Titel von «The Icon Project» von Leslie Sklair sowie «Starchitecture» von Davide Ponzini und Michele Nastasi

Was ist das Hauptargument Ihres Buches und wie bezieht es sich auf die Auswirkungen des «Bilbao-Effekts» und der «Ikonizität» auf aktuelle architektonische Aktivitäten?

Leslie Sklair: The Icon Project argumentiert, dass der fast ausschließliche Fokus der Medien auf ikonische Architektur und Star-Architekten zu einer irreführenden Darstellung der Branche als Ganzes führt, und dass wir die Vorstellungen von Ikonizität und ikonenhaften Gebäuden ernster nehmen sollten. Ich lege dar, dass diese Ideen nicht einfach nur Erfindungen der Medien sind, sondern dass die großen Architekturbüros und viele bedeutende und berühmte Architekten, Architekturhistoriker und Kritiker dazu beigetragen haben, diese Ideen zu verbreiten.

Der Gedanke hinter The Icon Project ist, dass ikonische Architektur im städtischen, nationalen und globalen Maßstab Teil einer ideologischen und kulturellen Strategie ist, die die kapitalistische Globalisierung mit dem verbindet, was ich als «Kultur-Ideologie des Konsumismus» bezeichnet habe. Ich definiere Ikonizität in der Architektur im Sinne von Ruhm und symbolischer/ästhetischer Bedeutung, die auf lokaler/urbaner, nationaler und globaler Ebene wirkt. Dabei benenne ich drei Kategorien von Kult-Architekten anhand unterschiedlicher empirischer Maßnahmen, die sich auf ihre Darstellung in den Medien konzentrieren.

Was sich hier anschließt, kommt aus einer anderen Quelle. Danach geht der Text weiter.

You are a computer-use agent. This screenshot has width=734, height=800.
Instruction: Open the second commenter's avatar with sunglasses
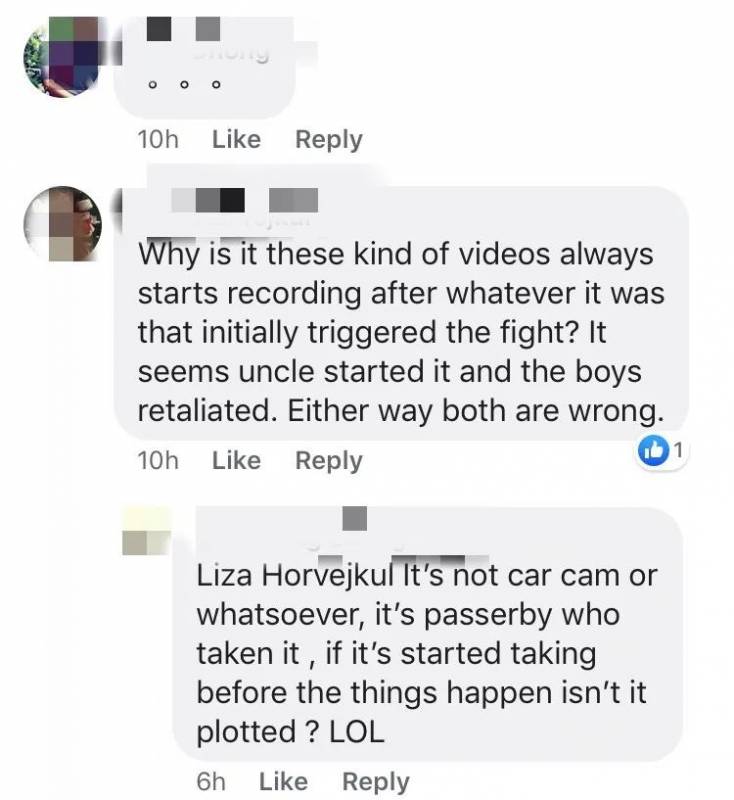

Erstens die vier echten Star-Architekten des frühen 21. Jahrhunderts (Gehry, Foster, Hadid und Koolhaas); zweitens eine Gruppe von etwa 30 herausragenden Architekten (von denen einige wahrscheinlich eines Tages wahre Star-Architekten werden). Diese beiden Gruppen werden als Künstler angesehen, deren Entwürfe nach ihrer Realisierung wie echte Kunstwerke und einzigartige architektonische Ikonen behandelt werden. Die dritte Gruppe besteht aus den Personen, die das gebaut haben, was ich als typische Ikonen bezeichne: Gebäude, die einige der Elemente reproduzieren, die für das untrainierte Auge gerade noch als vergleichbar mit einzigartigen Ikonen erkennbar sind. Star-Architekten, und in gewissem Maße die berühmtesten Signature-Architekten nähren die Vorstellung, dass Designer von typischen Ikonen kopieren würden. Der Bilbao-Effekt wird herangezogen als maßgeblicher Einflussfaktor für die Überzeugung urbaner Wachstumskoalitionen, der zufolge es notwendig ist, ein spektakuläres Gebäude in der Stadt vorweisen zu können. Dieses soll dann in der Regel von einem berühmten Architekten entworfen worden sein, um Megaprojekte in Städten überall auf der Welt zu verankern (so wie Einkaufszentren schon immer um große bekannten Geschäfte bzw. Marken bemüht haben). Kleinere und/oder weniger gut ausgestattete Städte geben sich mit typischen Ikonen zufrieden.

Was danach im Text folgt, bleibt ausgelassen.